I could have sworn that I’d been writing all this time. I create narratives in my head. I imagine typing. I plot what type of imagery I should use to accompany a post. But obviously I have not posted anything in almost two years. I miss it.
Maybe because the last post was actually written by my mom, Susan Skelly (March 7, 1943-July 29, 2016.)
We lost her to &^%$(# cancer last year. The time between her diagnosis and her passing was so quick – June 1st – July 29th – that I feel like I have finally processed the diagnosis. I am still working on processing her death. There are days I feel like I’ve got it (eureka!) and then weeks that go by with a hurt that is still raw.
I’m a little worried because my mom always said that she never got over losing her mom.
Everyone dies (duh). I am surrounded by people who have experienced loss, and for those who have been lucky, it is just a matter of time. And yet, despite everyone (everyone!) knowing that loss is a part of life, the collective ‘we’ just simply don’t deal with it very well.

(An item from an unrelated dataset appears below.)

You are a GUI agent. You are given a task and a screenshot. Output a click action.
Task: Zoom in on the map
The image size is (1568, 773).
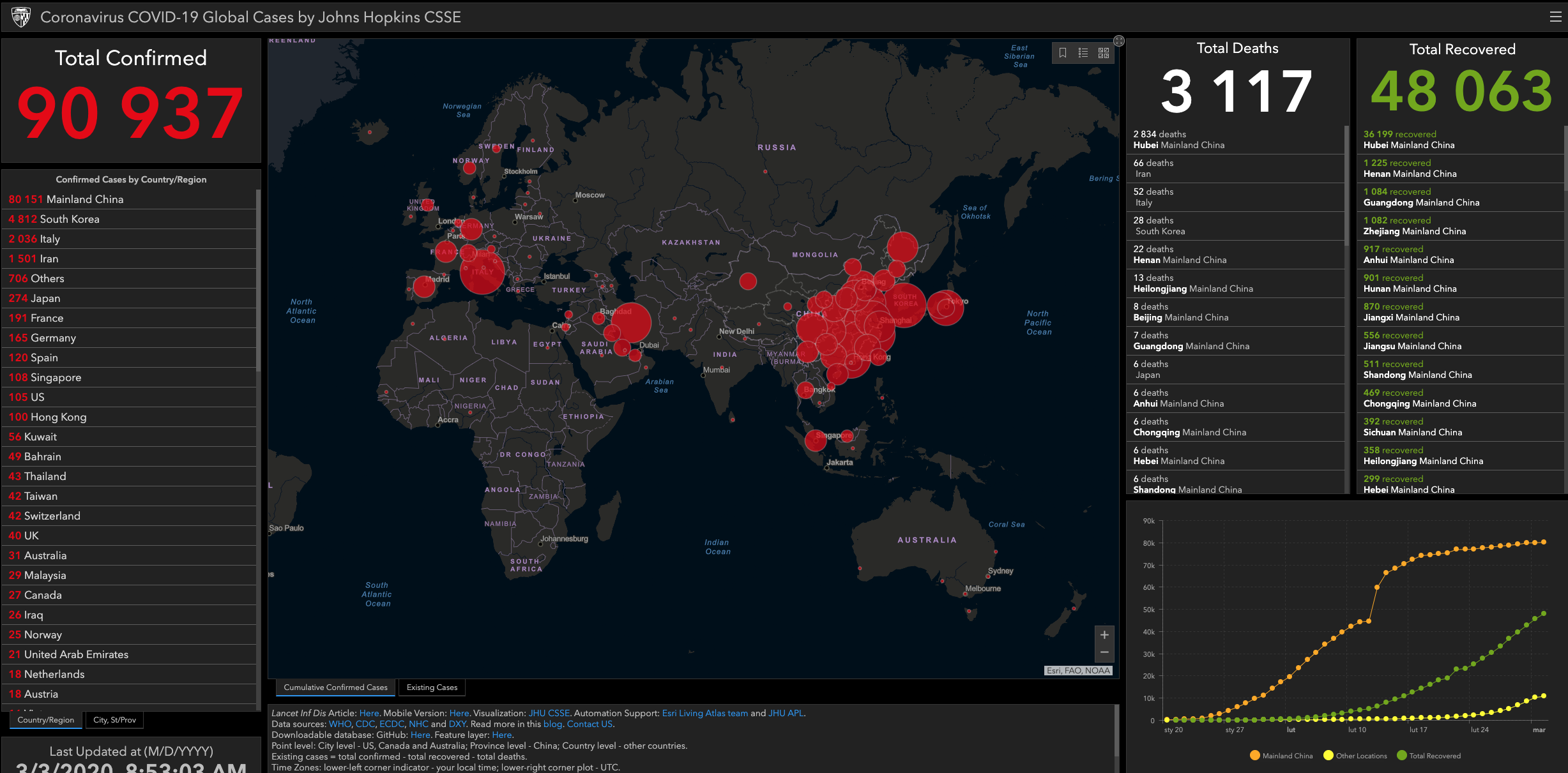pos(1104,635)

“The first year is so hard.” Sigh. Yes, the first year was so hard. I still had the physical instinct to pick up the phone every day. But passing the anniversary of her death didn’t magically part the clouds or take away the hurt.
But, I don’t reflexively pick up the phone anymore to call her, so I guess that is a good thing? It doesn’t take away the need to talk to her – to have her talk me off the proverbial ledge (OMG I have a full blown teenager and I need my mom to remind me that this too shall pass.)
The “work” of dealing with her life and death is nearly over. Her house is sold, we divided up her pottery and special life artifacts, we took care of the paperwork and the accounts and relocated the cats. There are a few boxes of things we want to revisit later – maybe sell or maybe keep. But we just couldn’t do it all. Even though the literal and figurative “heavy lifting” of settling the estate is done, it didn’t magically turn a page in the manual on how-to-process-loss.
I can talk about her without crying sometimes (but as my dear amazing friends know, I cry ugly tears too.) Damn it how I long for her voice, her advice, her laugh.
The habit of living with her loss is setting in. But the grief, it isn’t settled.